Kleiner Müllmann. Kleiner Weltverbesserer.

Wie ich ja schon mal erzählte, geht Alex von Zeit zu Zeit alleine von der OGS nach Hause. Anders als erwartet hat er sich dabei als echter Trödler herausgestellt und braucht für einen eigentlich 10-minütigen Weg gut und gerne schon mal 25 Minuten.

„Was machst Du unterwegs denn noch?“ habe ich ihn letztens gefragt.
„Ich gucke mir die Häuser an und lese die Schilder.“
„Aber weißt Du inzwischen nicht was auf den Schildern draufsteht?“
„Ja, aber da sind jeden Tag andere Sachen, die man entdecken kann. Die Buchstaben auf den Schildern vor der Tankstelle sehen ganz anders aus, als die dahinter. Da bin ich noch mal zurück gelaufen, weil ich mir nicht ganz sicher war. Aber das ist wirklich so!
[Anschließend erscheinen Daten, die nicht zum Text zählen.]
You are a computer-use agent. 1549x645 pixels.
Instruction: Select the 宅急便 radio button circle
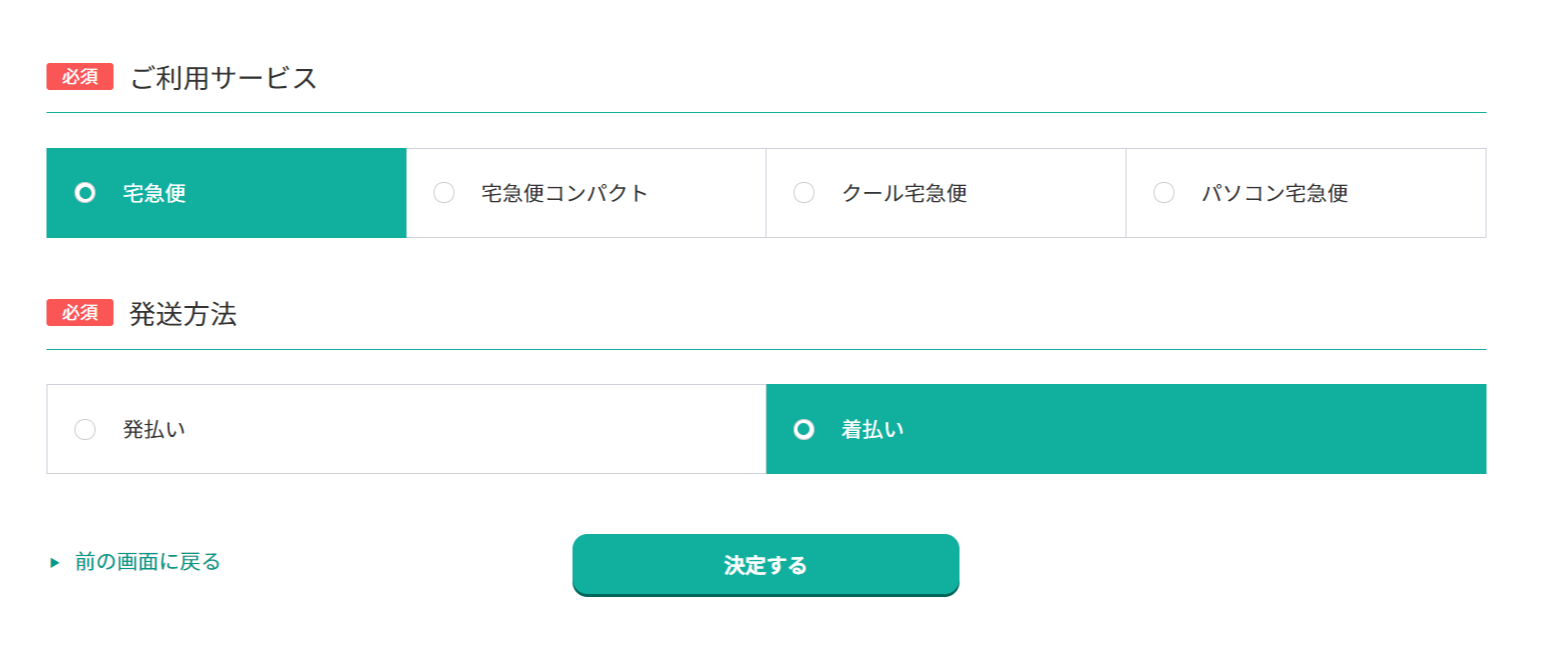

Und die Hecke am Haus ganz vorne, die war letzte Woche noch grün. Jetzt ist sie rot!“
„Ich find‘ es ja schön, dass Du jeden Tag so viele Dinge entdeckst, aber ich mach mir schon Sorgen, wenn Du erst so spät heim kommst.“

Ich glaube, er verstand was ich meinte, denn am folgenden Tag kam er nur 10 Minuten später, als erwartet nach Hause.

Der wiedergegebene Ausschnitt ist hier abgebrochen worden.